Ale nie traćmy nadziei, w walce o praworządność jeszcze nie powiedziano ostatniego słowa, więc nie jest wykluczone, że nie tylko doczekamy kolejnego Nadzwyczajnego, albo nawet Triumfalnego Kongresu Sędziów w Gdańsku, ale w dodatku otwierał go będzie pan sędzia Ryszard Milewski, obecnie w Białymstoku. Zeznając przez komisją śledczą badającą sprawę Amber Gold powiedział, że „dał się nabrać” i poniósł za to konsekwencje. Znaczy, że gdyby zadzwonił do niego prawdziwy urzędnik Kancelarii Premiera Tuska, bo wszystko byłoby w jak najlepszym porządku i o żadnych „konsekwencjach” nie byłoby mowy. Zresztą – powiedzmy sobie szczerze – jakież to „konsekwencje”, skoro pan sędzia Milewski nadal sądzi, jak gdyby nigdy nic i pewnie skrupulatnie pilnuje, żeby na jego pojawienie się za sędziowskim stołem wszyscy zrywali się na równe nogi na znak szacunku? „Konsekwencje” byłyby wtedy, gdyby panu sędziemu Milewskiemu ktoś zerwał pagony, a potem wtrącił do lochu, w którym do końca swoich dni jęczałby on i szlochał. Tymczasem mamy do czynienia z całkowitą bezkarnością sędziów, który z miedzianymi czołami deklamują przed sejmową komisją: „nie wiem, nie pamiętam” – bo przecież przekazanie informacji, od kogo dostawali rozkazy chronienia Marcina Plichty, mają surowo zakazane. Za pierwszej komuny sędziowie skakali z gałęzi na gałąź przez sekretarzami partii. Pięknie to ilustruje Janusz Szpotański w zakończeniu nieśmiertelnego poematu „Towarzysz Szmaciak”: „Tak sobie Szmaciak mściwie roi. Na korytarzu zaś już stoi podwładnych tłum, aby bez zwłoki stosowne zaraz podjąć kroki, gdy tylko wódz rozkazy wyda. Są to: milicji szef – Maczuga, pan prokurator – Jan Szaruga i bardzo tłusta biała gnida, prezes powiatowego sądu”. Żeby uniezależnić sędziów od partii, u progu transformacji ustrojowej utworzono Krajową Radę Sądownictwa. Tę jednak opanowały Wojskowe Służby Informacyjne przy pomocy swoich konfidentów, których poprzebierały w togi i ustroiły w łańcuchy.
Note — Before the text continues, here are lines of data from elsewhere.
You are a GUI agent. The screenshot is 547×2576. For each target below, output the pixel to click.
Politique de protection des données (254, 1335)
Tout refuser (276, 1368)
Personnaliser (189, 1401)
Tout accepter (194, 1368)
W ten sposób środowisko uwolniło się się od wszelkiej kontroli ze strony innych konstytucyjnych władz państwowych, stając się posłusznym narzędziem, przy pomocy którego Wojskowe Służby Informacyjne okupują nasz nieszczęśliwy kraj.

Wróćmy jednak do niezawisłości, z którą sędziowie obnoszą się z ostentacją podobną do tej, z jaka feministki obnoszą się ze wspomnieniami z molestowań. Oto Europejski Trybunał Sprawiedliwości w Luksemburgu wydał orzeczenie, w mysl którego regulamin przedsiębiorstwa może zawierać postanowienia zakazujące pracownikom noszenia symboli religijnych w miejscu pracy i taki zakaz nie jest uważany za dyskryminację. Pretekstem do tego orzeczenia były chusty, jakie noszą muzułmanki – ale przecież nie jest to jedyny „symbol religijny”, jaki może sobie założyć pracownik. Nie tak dawno głośna była sprawa stewardessy linii lotniczych, która podczas wypełniania obowiązków służbowych nosiła na szyi krzyżyk – czemu sprzeciwił się pracodawca z obawy, by ten krzyżyk nie uraził jakichś alergicznie reagujących na takie rzeczy pasażerów. Nie był to zresztą ani jedyny, ani najgłośniejszy przypadek eliminowania „symboli religijnych” z przestrzeni publicznej; pamiętamy orzeczenia niezawisłych sądów, zakazujących ustawiania bożonarodzeniowych choinek w miejscach publicznych europejskich miast, a nawet używania nazwy: „Boże Narodzenie”. Warto tedy przypomnieć, że postulat usunięcia religii i wszystkich jej materialnych symboli z przestrzeni publicznej, jest elementem programu komunistycznego. Najwidoczniej na komunistów symbole te działają alergicznie, albo jeszcze gorzej, na podobieństwo święconej wody na Mefistofelesa – co w zabawnej formie przedstawił Adam Mickiewicz w balladzie „Pani Twardowska”. Nie jest to specjalnie dziwne, jako że w ruchu komunistycznym nadreprezentowani byli i są faryzeusze, nazywani przez Założyciela chrześcijaństwa „synami Beliala”. Oczywiście „synom Beliala” zwłaszcza teraz, łatwiej do rugowania chrześcijaństwa z przestrzeni publicznej wykorzystywać chusty noszone przez muzułmanki, ale niech nas to nie zwodzi, ani nie usypia. Jack Lang, jako socjalistyczny minister edukacji walczący z muzułmańskimi chustami we Francji twierdził, że naruszają one „zasadę laickości Republiki” – a skoro tak, to tylko patrzeć, jak po zakazie noszenia chust przyjdzie zakaz noszenia krzyżyków, stawiania choinek, urządzania procesji i innych form czci społecznej.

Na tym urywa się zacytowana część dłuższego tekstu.